Financial regulation and climate change mitigation provides more useful models for monitoring systemic risk in AI models post-release:

  • Financial institutions are stress tested for systemic risk using standardised, independently oversighted metrics.

  • Emission reductions are measured economy-wide by key sectors overseen by an independent expert committee that reports to parliament, with the legislated consequence that the government must take extra measures when targets are not met.

Post-release risk monitoring and mitigation will be enhanced if AI providers and governments have stronger accountability as found in the compared sectors:

  • The experience in pharmaceuticals shows that tort and contract law can be inadequate to address harm individuals suffer because of the difficulty in establishing fault, and this is likely to be the same with AI. A response in pharmaceuticals have been to establish non-fault compensation schemes, such as for blood contaminated with HIV and/or HCV during medical treatments.

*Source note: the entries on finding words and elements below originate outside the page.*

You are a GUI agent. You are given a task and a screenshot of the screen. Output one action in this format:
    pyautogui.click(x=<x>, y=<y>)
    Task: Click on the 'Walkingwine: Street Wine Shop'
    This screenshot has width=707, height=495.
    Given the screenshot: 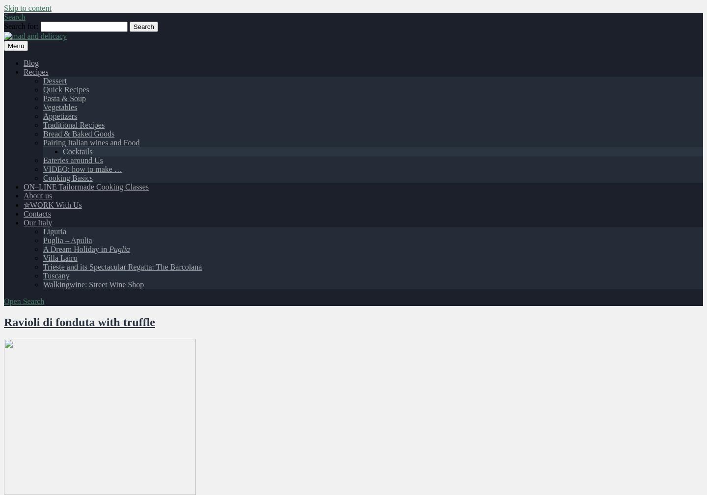 What is the action you would take?
    pyautogui.click(x=43, y=284)
    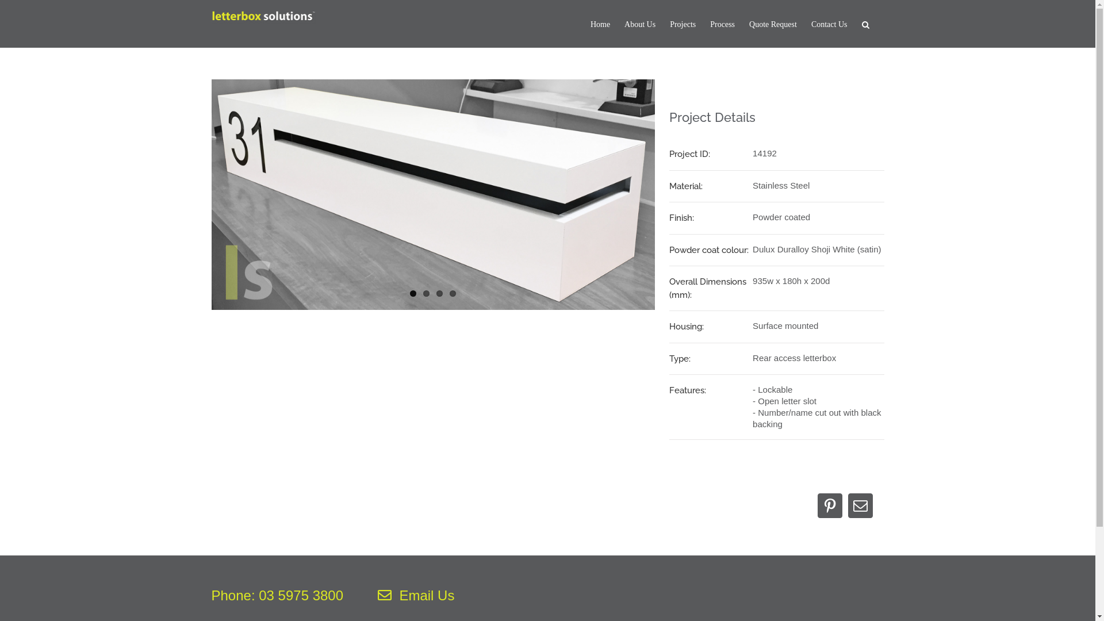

  • Under climate change regulation, the government has a legal duty to act if targets are not being met and private citizens have brought legal proceedings to enforce, sometimes leading to revisions in the government’s net zero strategy.

  • The financial sector has a Financial Ombudsman Service “a similar function for consumer complaints about AI systems may provide governments and regulators with a useful source of information about where AI-enabled harms are occurring”.

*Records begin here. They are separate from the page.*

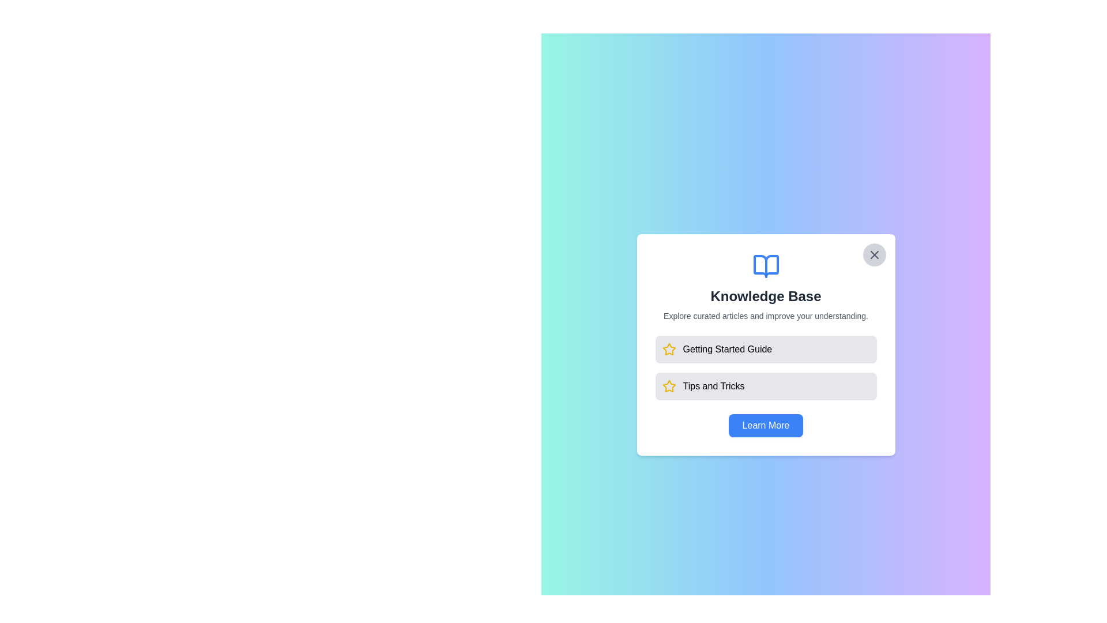 This screenshot has height=623, width=1107. What do you see at coordinates (766, 425) in the screenshot?
I see `the 'Learn More' button with a blue background and rounded corners at the bottom-center of the 'Knowledge Base' card to change its appearance` at bounding box center [766, 425]. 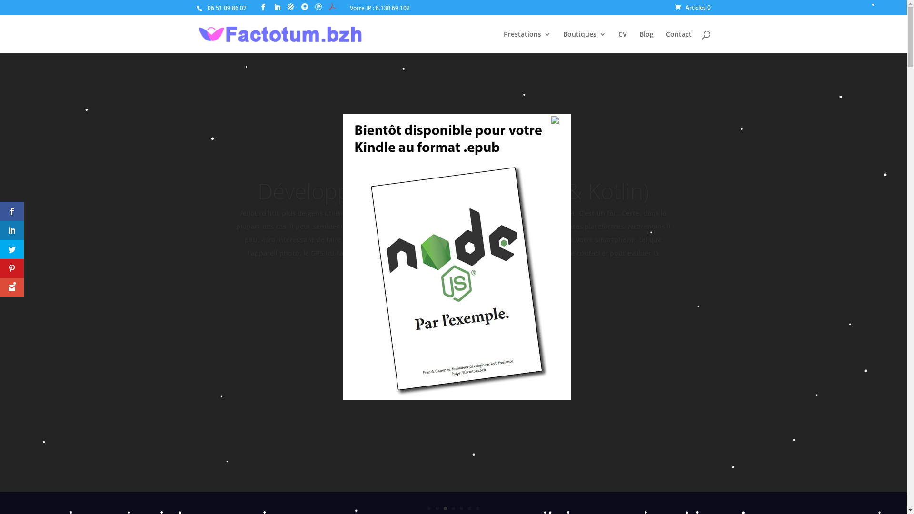 I want to click on '6', so click(x=469, y=508). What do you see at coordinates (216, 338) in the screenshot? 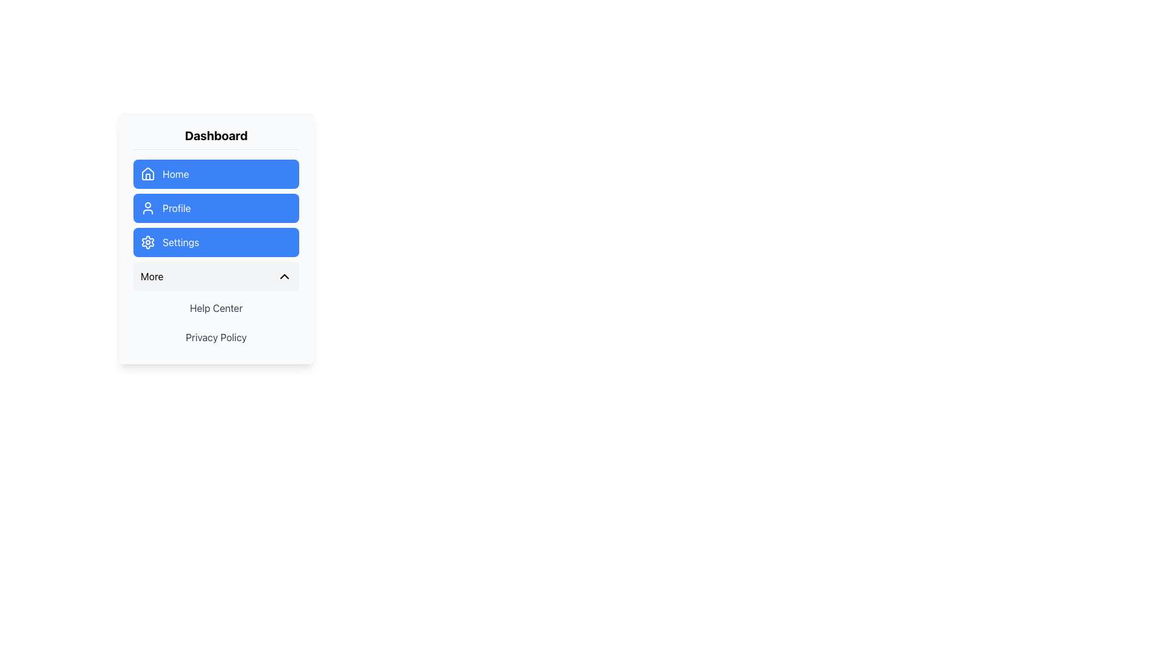
I see `the 'Privacy Policy' hyperlink located at the bottom of the section under the 'Help Center' text` at bounding box center [216, 338].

  • Financial services executives are subject to an individual accountability regime which requires them to act with integrity, to be cooperative with regulators and share relevant information with them and to pay due regard to consumer interests, backed by significant penalties.

Conclusion

While a bit of a smorgasbord, the Lovelace paper draws some useful ideas from other regulated sectors.

While the point about vesting the same regulator with both AI safety and innovation objectives is a good one, it also seems the AI safety side of the regulator ledger is loading up, but what are we doing on innovation? AI seems to present smaller AI service markets (and Australia is much smaller than the UK) with opportunities for innovation which did not exist with earlier more vertically integrated digital technologies. Are we doing enough to exploit these opportunities?